Work required → Each line that contains the word "agent" counts once; give the total for the records below and nothing else.

Data for processing →

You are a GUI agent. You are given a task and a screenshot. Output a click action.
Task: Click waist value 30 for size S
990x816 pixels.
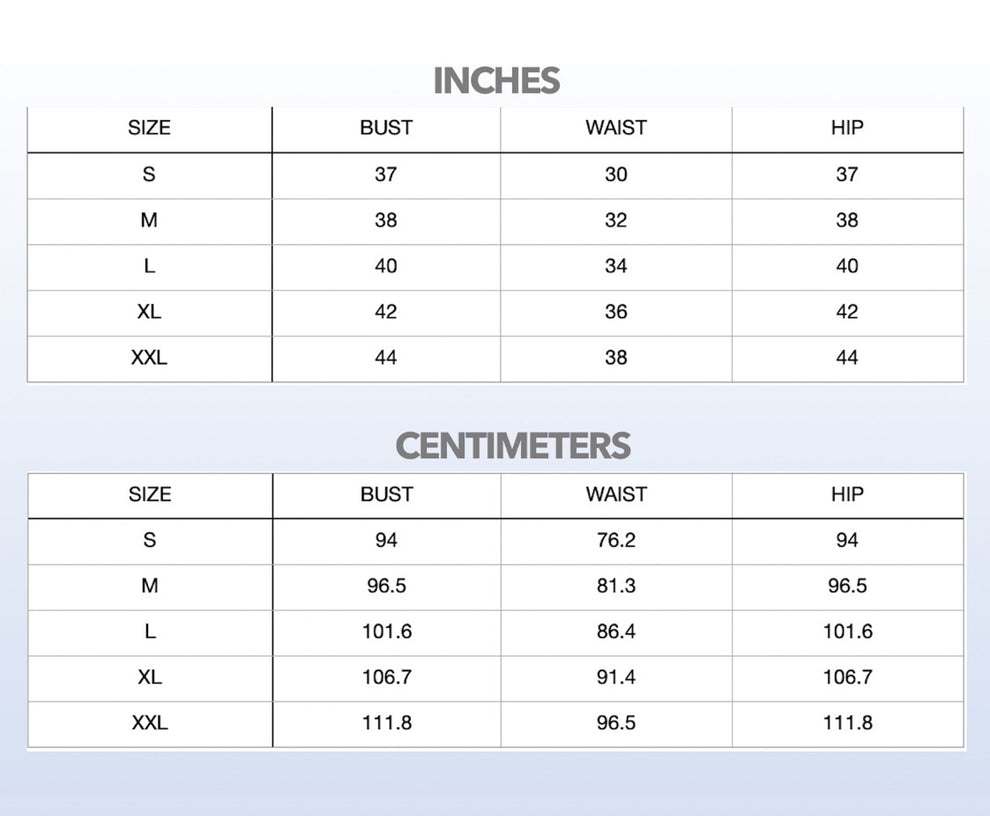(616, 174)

==

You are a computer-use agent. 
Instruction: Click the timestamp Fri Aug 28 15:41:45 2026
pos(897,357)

Result below → 2